TASK ITEM: Look through the records below for the line holding "Screen dimensions: 756x466". Write it out exactly, with each following line through the line holding "Given: Click the".
• • • • • • •
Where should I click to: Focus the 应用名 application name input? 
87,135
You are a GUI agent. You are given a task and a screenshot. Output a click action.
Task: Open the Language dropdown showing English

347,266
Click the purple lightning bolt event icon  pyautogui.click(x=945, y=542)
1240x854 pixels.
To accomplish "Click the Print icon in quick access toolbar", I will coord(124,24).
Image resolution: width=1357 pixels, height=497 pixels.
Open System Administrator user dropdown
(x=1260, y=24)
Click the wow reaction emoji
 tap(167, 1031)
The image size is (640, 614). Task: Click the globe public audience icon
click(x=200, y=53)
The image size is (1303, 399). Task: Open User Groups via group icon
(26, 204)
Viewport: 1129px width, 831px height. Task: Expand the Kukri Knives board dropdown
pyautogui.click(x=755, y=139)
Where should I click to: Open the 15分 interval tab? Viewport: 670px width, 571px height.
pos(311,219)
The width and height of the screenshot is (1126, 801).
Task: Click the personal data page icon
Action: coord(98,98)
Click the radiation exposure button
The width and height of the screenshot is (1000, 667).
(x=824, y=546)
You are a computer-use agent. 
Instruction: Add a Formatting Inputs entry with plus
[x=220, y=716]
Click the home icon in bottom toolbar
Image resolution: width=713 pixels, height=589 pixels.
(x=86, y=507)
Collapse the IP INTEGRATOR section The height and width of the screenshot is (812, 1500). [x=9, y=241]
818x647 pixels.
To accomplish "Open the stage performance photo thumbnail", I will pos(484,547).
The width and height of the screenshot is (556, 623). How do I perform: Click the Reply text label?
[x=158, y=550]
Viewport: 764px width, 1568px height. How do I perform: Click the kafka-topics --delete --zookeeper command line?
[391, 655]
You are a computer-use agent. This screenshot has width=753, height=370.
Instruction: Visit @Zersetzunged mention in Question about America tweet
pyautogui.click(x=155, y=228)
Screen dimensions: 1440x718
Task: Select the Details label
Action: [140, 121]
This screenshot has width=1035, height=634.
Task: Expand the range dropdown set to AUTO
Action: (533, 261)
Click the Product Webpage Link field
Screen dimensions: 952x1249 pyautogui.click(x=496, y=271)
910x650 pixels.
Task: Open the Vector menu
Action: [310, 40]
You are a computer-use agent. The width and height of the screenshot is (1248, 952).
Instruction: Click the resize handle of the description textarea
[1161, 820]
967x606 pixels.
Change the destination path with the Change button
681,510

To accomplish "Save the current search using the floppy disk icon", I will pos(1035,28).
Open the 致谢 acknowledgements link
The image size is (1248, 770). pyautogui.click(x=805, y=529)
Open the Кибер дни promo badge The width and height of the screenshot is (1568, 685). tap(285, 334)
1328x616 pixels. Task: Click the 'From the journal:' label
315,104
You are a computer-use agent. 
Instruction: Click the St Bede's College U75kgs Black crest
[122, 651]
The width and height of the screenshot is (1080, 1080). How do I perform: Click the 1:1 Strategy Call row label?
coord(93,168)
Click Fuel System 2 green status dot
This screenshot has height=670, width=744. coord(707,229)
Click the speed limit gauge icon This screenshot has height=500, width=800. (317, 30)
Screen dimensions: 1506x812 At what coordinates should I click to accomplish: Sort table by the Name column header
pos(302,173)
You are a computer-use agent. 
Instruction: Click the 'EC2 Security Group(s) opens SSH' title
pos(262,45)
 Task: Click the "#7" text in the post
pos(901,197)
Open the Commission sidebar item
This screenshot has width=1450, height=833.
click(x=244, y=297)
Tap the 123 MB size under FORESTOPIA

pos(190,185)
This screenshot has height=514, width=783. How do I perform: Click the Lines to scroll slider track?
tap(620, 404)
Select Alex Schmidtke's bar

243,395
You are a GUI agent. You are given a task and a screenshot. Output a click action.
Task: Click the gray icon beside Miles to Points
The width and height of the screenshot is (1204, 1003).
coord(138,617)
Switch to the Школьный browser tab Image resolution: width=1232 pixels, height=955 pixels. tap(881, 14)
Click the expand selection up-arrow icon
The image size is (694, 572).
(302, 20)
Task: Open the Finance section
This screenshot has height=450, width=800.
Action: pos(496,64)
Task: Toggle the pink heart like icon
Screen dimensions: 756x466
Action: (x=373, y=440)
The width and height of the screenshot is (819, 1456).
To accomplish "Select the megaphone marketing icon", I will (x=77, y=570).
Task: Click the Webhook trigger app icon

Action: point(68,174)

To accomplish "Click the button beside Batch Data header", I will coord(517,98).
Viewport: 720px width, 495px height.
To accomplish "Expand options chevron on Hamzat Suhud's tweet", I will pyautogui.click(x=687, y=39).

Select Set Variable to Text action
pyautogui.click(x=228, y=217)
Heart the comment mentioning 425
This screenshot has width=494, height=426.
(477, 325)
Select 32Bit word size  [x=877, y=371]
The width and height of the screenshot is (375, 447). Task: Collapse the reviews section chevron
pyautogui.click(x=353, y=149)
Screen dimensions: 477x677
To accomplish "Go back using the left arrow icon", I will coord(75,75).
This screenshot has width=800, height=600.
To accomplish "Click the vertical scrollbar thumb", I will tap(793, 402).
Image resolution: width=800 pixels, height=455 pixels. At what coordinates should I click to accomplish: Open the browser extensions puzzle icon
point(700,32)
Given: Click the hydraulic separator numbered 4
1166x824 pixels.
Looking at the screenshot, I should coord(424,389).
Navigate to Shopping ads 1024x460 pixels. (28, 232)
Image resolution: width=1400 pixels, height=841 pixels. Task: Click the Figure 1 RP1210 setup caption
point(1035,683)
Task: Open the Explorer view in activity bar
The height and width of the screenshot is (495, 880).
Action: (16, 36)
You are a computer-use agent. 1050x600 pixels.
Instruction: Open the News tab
• • • • • • •
EXERCISE RESULT:
Screen dimensions: 756x466
Action: (x=373, y=440)
The width and height of the screenshot is (819, 1456).
To accomplish "Select the megaphone marketing icon", I will (x=77, y=570).
Task: Click the Webhook trigger app icon

Action: point(68,174)

To accomplish "Click the button beside Batch Data header", I will coord(517,98).
Viewport: 720px width, 495px height.
To accomplish "Expand options chevron on Hamzat Suhud's tweet", I will pyautogui.click(x=687, y=39).

Select Set Variable to Text action
pyautogui.click(x=228, y=217)
Heart the comment mentioning 425
This screenshot has width=494, height=426.
(477, 325)
Select 32Bit word size  [x=877, y=371]
The width and height of the screenshot is (375, 447). Task: Collapse the reviews section chevron
pyautogui.click(x=353, y=149)
Screen dimensions: 477x677
To accomplish "Go back using the left arrow icon", I will coord(75,75).
This screenshot has width=800, height=600.
To accomplish "Click the vertical scrollbar thumb", I will tap(793, 402).
Image resolution: width=800 pixels, height=455 pixels. At what coordinates should I click to accomplish: Open the browser extensions puzzle icon
point(700,32)
Given: Click the hydraulic separator numbered 4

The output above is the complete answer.